À l’approche de la rentrée scolaire, la tension monte autour du marché des manuels et fournitures scolaires. La Ligue des libraires du Maroc alerte sur la multiplication des formes de vente anarchique et non organisée, estimant que ces pratiques créent une concurrence déséquilibrée au détriment des librairies professionnelles, soumises à des obligations légales, fiscales et commerciales.
Dans un communiqué publié lundi 31 août 2026, la Ligue souligne que le débat récurrent sur les prix et la disponibilité des manuels scolaires ne doit pas faire porter à l’ensemble des libraires la responsabilité de pratiques qui échappent au cadre organisé de la profession.
Selon l’organisation, les librairies professionnelles vendent les manuels scolaires à l’unité et respectent la liberté des familles dans le choix et l’achat des livres, cahiers et fournitures dont elles ont réellement besoin. Elle précise toutefois que le libraire n’est pas tenu de fournir un manuel qui n’est pas disponible dans son établissement.
Pour la Ligue, le cœur du problème réside surtout dans les circuits parallèles de vente, qu’il s’agisse de commerces non spécialisés, d’activités saisonnières ou de vente ambulante. Ces pratiques, selon elle, fragilisent les règles de concurrence, notamment lorsque certains intervenants proposent des fournitures scolaires à des prix inférieurs à leur valeur réelle.
L’organisation affirme également que plusieurs libraires professionnels ont renoncé à acquérir certains manuels lorsque leur commercialisation ne leur garantit aucun minimum de rentabilité. Elle estime que la suppression ou la réduction de la marge bénéficiaire fragilise la viabilité économique des librairies, particulièrement au moment où la rentrée scolaire représente une période décisive pour leur activité.
La Ligue insiste toutefois sur un point sensible : la résolution de ces déséquilibres ne doit pas se faire au détriment du citoyen. Dans un contexte marqué par la pression sur le pouvoir d’achat des ménages, l’enjeu consiste, selon elle, à organiser le marché sans alourdir davantage les charges supportées par les familles.
Les libraires dénoncent également l’entrée d’acteurs extérieurs à la profession dans le marché des fournitures scolaires, à travers certains commerces ou la vente informelle. Ils estiment que cette situation aggrave la concurrence non équitable, en raison d’un contrôle jugé insuffisant et d’un manque de réaction face à certaines pratiques.

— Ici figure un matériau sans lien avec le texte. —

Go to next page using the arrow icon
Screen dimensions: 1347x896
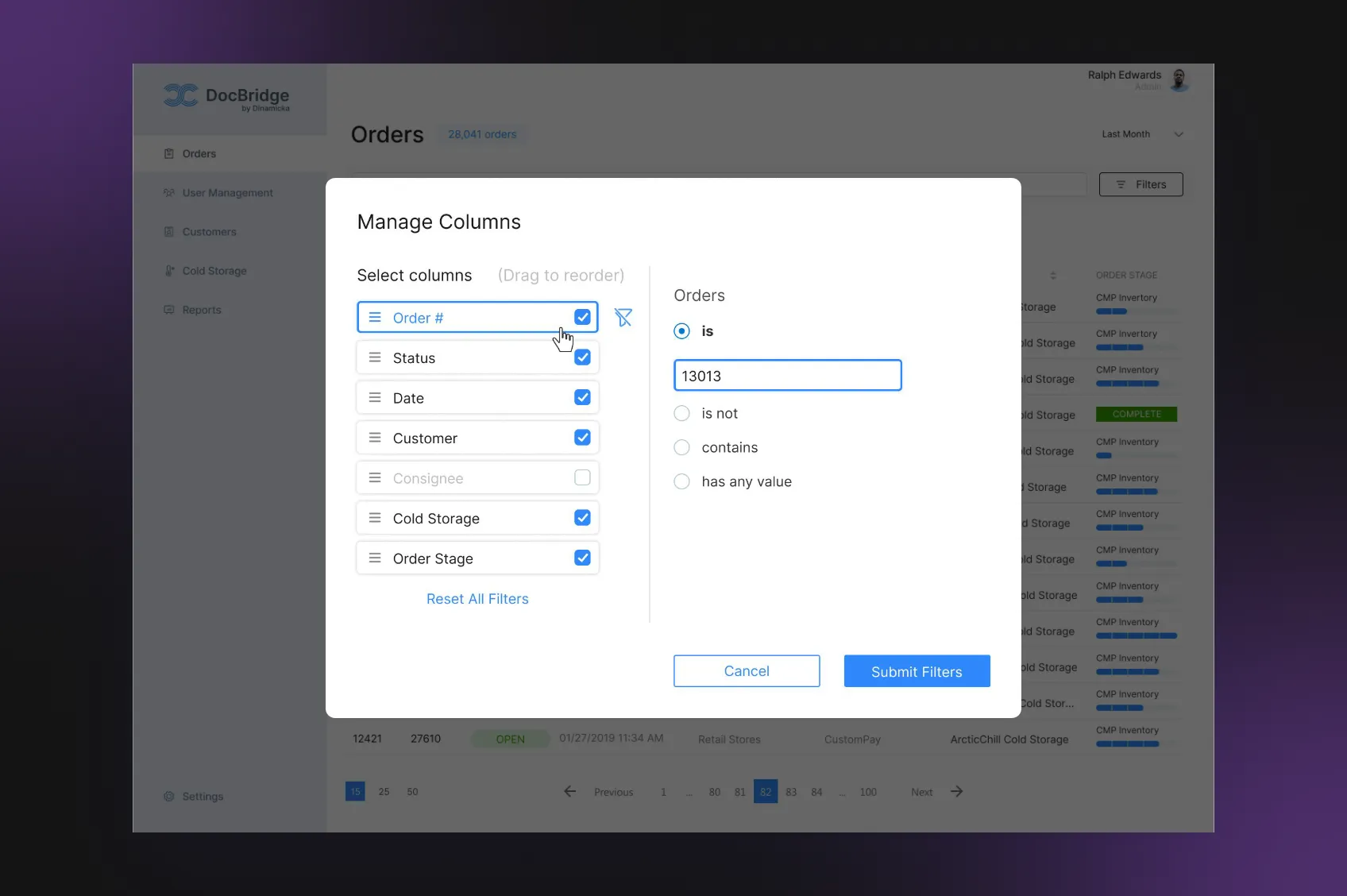957,791
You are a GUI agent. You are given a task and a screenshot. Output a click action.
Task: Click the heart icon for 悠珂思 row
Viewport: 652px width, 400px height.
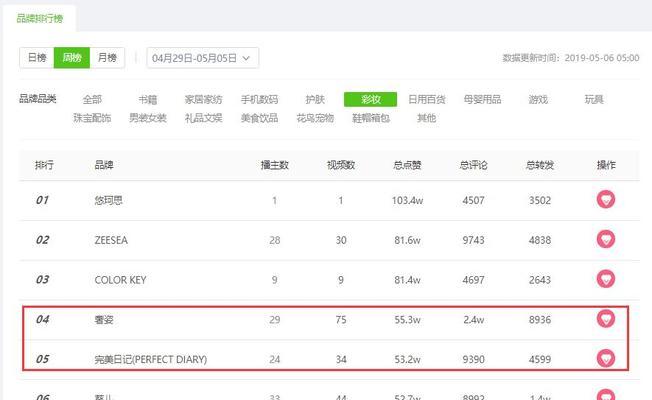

Pour faire face à ces dérives, la Ligue rappelle avoir déjà saisi le ministère de l’Intérieur au sujet de la vente anarchique. Elle indique aussi avoir adressé des correspondances au ministère de l’Éducation nationale, du Préscolaire et des Sports concernant la suppression de la marge bénéficiaire des libraires dans le cahier des charges.
Selon la Ligue, cette suppression permet à certains éditeurs de vendre les manuels à leur prix initial, ce qui favoriserait l’émergence d’un marché parallèle. Celui-ci pourrait prendre plusieurs formes : vente de livres à des prix supérieurs au tarif officiel ou obligation faite aux familles d’acheter les manuels avec d’autres fournitures scolaires.
À travers cette alerte, les libraires appellent à recentrer le débat sur la régulation du marché, la transparence des circuits de vente et le respect des règles de concurrence. Pour eux, les librairies exerçant dans un cadre légal ne doivent pas être tenues responsables de dysfonctionnements qui relèvent d’un marché parallèle insuffisamment encadré.